There are some types of queries that are inherently slow. In essence, they are all cases where you need highly aggregated values, but there are no predefined buckets you can use to pre-aggregate the data. These are not situations where a relational query will be faster—because even in a relational query, you would need to aggregate the data dynamically.
The user dynamically selects an arbitrary date range for grouping
For example, suppose that a store had a promotion between March 5 and June 7 and the analyst wants to compare the sales for that range with the same time period of the previous year. It would be difficult to create a promotion flag on the time dimension if the promotion is for a single region, but the time dimension is shared across all regions.
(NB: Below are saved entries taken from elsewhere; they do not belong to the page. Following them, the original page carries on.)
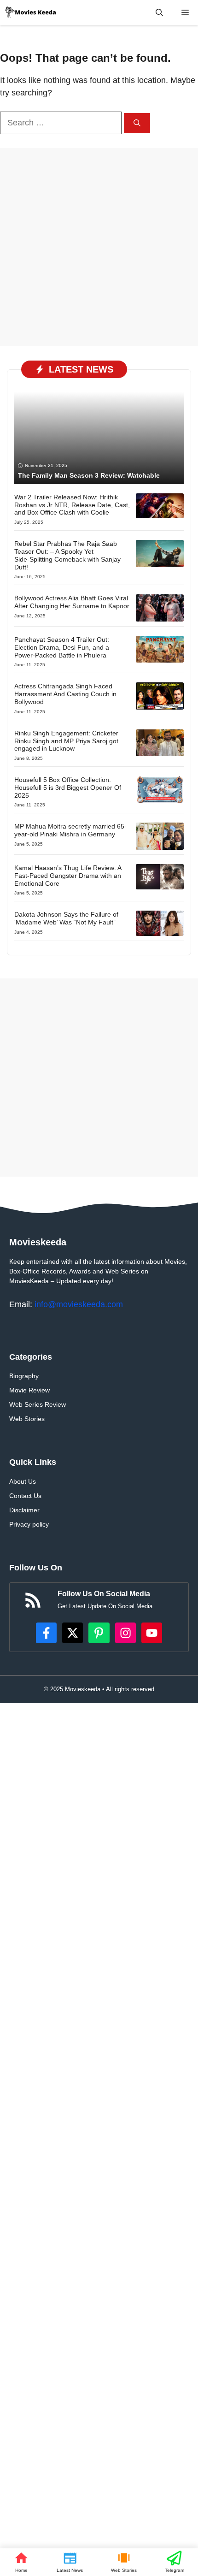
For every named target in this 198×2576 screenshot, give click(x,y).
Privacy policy (29, 1524)
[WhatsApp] (174, 2562)
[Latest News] (70, 2562)
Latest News (81, 369)
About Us (22, 1481)
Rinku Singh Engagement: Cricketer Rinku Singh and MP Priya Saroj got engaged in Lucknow (66, 740)
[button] (159, 12)
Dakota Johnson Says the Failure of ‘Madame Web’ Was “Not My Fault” (66, 918)
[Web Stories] (124, 2562)
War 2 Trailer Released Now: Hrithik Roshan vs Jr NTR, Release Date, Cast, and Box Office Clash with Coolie (72, 504)
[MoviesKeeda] (31, 12)
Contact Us (25, 1495)
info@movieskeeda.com (79, 1304)
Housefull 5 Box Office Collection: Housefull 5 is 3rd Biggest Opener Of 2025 (67, 787)
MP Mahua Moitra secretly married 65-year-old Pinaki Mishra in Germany (70, 830)
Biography (24, 1376)
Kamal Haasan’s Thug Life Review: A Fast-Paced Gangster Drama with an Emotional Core (67, 875)
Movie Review (29, 1390)
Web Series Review (37, 1404)
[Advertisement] (99, 247)
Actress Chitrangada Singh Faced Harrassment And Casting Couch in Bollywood (65, 693)
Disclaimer (24, 1510)
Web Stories (27, 1418)
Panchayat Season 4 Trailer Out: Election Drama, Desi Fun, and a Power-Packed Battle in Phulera (61, 647)
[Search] (137, 123)
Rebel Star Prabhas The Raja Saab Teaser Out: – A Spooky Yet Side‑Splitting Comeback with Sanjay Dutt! (67, 555)
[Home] (21, 2562)
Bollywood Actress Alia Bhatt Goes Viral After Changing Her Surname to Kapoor (71, 602)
You could create a separate reference fact table that contains promotion dates for each region, but that would still not provide a grouping bucket for the same period of the previous year. If the user interface allows the user to simply enter arbitrary start and end dates, it is impossible to pre-define buckets for those arbitrary dates.
Arbitrary list of members for grouping
For example, suppose you want to get the total insurance claims for all patients who were ever treated for a particular disease, perhaps cancer. In this case, you need to search the fact table twice: once to identify which patients meet the criteria, and another time to aggregate values for the selected patients. If you can pre-define the disease, you can add a TreatedForCancer flag to the patient records which could then be used to pre-aggregate the claim amounts, but if the disease selection is an arbitrary choice, it is difficult to flag the patients for all possible treatments they may have had. It is particularly difficult when a compound selection criteria is used—for example, all patients who ever had heart surgery that had also ever been prescribed a particular blood-pressure drug. One technique that can help in these cases is to create a relational flag to mark the targeted members. The flag can then serve as a grouping bucket. Of course, if you need to create the definition of the flag dynamically, it still takes time to create the flag and aggregate the values.
Analysis Services allows you to create flexible BI reporting solutions that return very fast results to ad hoc queries. End users can use general-purpose tools to create dynamic reports without waiting for data specialists. You can define business logic formulas in one place on the server, so that they can be consistently shared among all users, regardless of the specific report layout. OLAP storage makes the results of the queries very fast, even with very large data sources, and the UDM makes the data easily usable regardless of the client tool.